Carrie went to the hospital with blood clots in late July — her son said she was told she could have died an hour later if they hadn’t been discovered when they were — and Zach couldn’t come home because he was battling COVID-19 at the time. The Carpenters were obviously terrified of what could happen if Carrie contracted COVID-19, and their worst fears eventually came to pass. She was diagnosed with the virus around Thanksgiving, right as Michigan was about to play Penn State. She was never hospitalized for the virus, Zach said, but she was close and had to undergo a heavy round of medication to get through it. She still hasn’t fully regained her sense of smell or taste, he said.
“She got real sick,” Carpenter said. “She was lucky she didn’t have to go to the hospital. They didn’t have any beds or else she probably would have had to go to the hospital. That really pushed me to make the decision (to transfer.)”

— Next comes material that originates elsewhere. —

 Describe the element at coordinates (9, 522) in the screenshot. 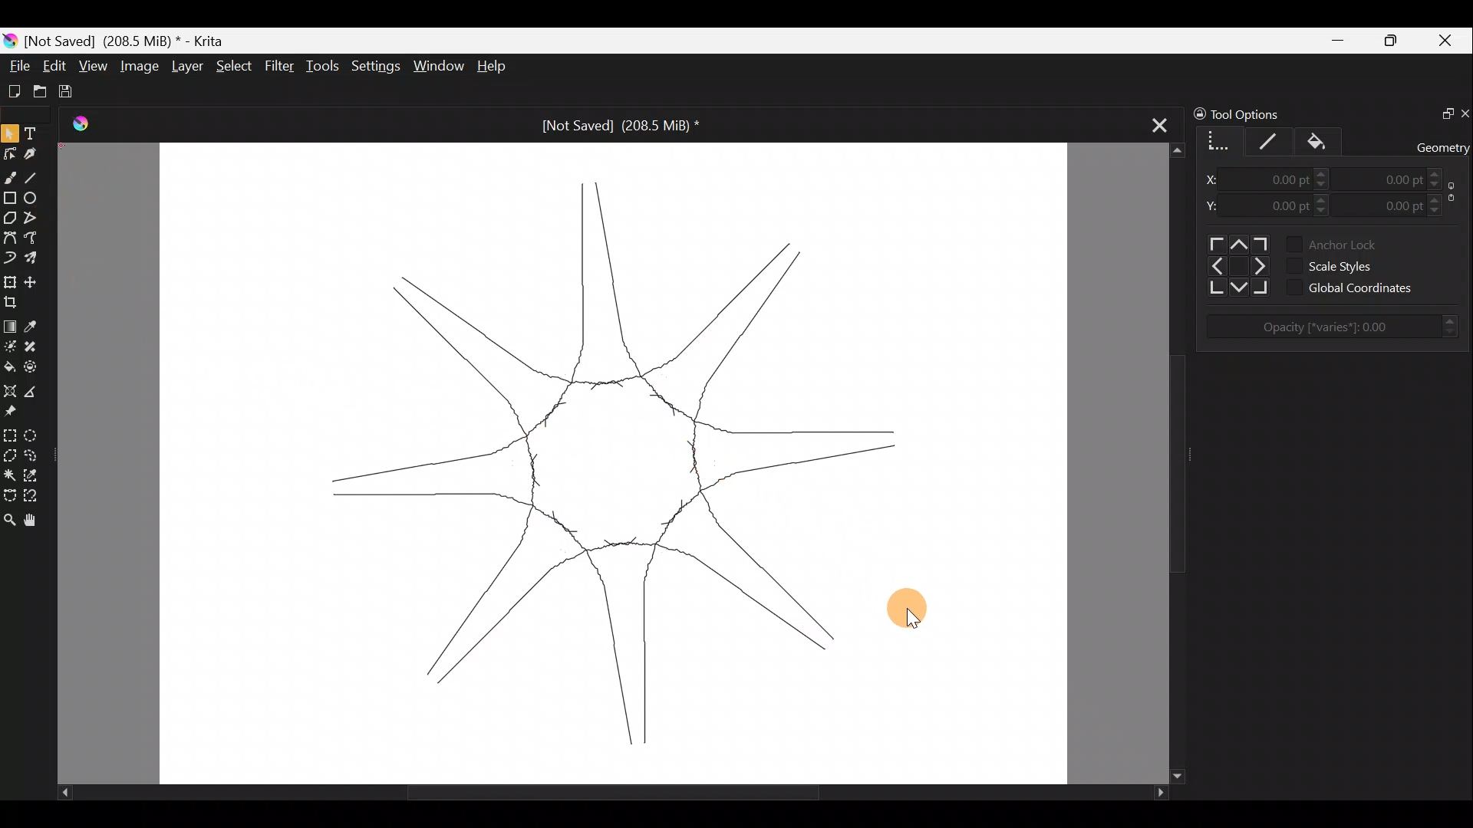

I see `Zoom tool` at that location.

Carpenter entered his name into the transfer portal on Dec. 10 and was considering Cincinnati, Kentucky and Ohio State. About two weeks later, he was sold on Indiana. Going to Bloomington cut the drive home to Cincinnati from about 4 hours to 2 1/2 and it allowed him to go to the school he’d wanted to go to initially. It made it an easier sell in his mind that the Hoosiers went 6-2 this season and beat Michigan for the first time since 1987.
“Both times I went back to Bloomington it reminded me of the visit,” Carpenter said. “I definitely had a good feeling heading into Bloomington. This last year, even that game, it definitely put them in my mind for where I wanted to go.”

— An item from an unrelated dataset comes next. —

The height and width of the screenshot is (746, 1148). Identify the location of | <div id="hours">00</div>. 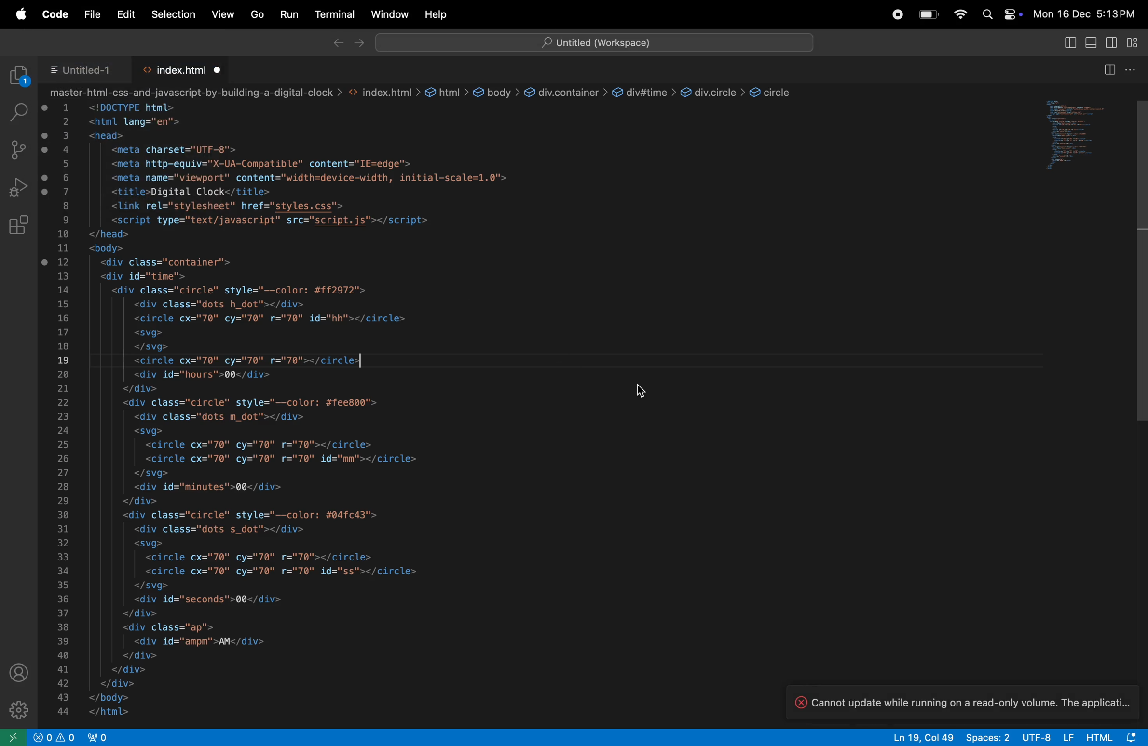
(208, 375).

Where Carpenter fits on Indiana’s offensive line isn’t certain at this point, with the NCAA not counting the 2020 season against anyone’s eligibility because of the complications of playing in a pandemic. Carpenter joins the roster as a center and he would be inheriting the starting job from senior Harry Crider in normal times. Crider has played four seasons and is considering the NFL draft, but he has the option of taking a fifth year. Fifth-year seniors Dylan Powell and McKenzie Nworah started at guard this season and also get an extra year of eligibility. Nworah has already announced he will stay.
Still, in Carpenter, the Hoosiers have a 6-5, 329-pounder who can play any of the three interior spots and enjoys getting out on the perimeter to pull. John Rodenberg, now the coach at Indianapolis’ Roncalli High School, coached him at Archbishop Moeller. He put Carpenter on the roster as a ninth grader and made him a captain as a junior.
“He understood the concept of zone blocking before a lot of other players,” Rodenberg said. “With his body control, he just had that ability to get things done. He hopped in the weight room and got after it. He was relentless.”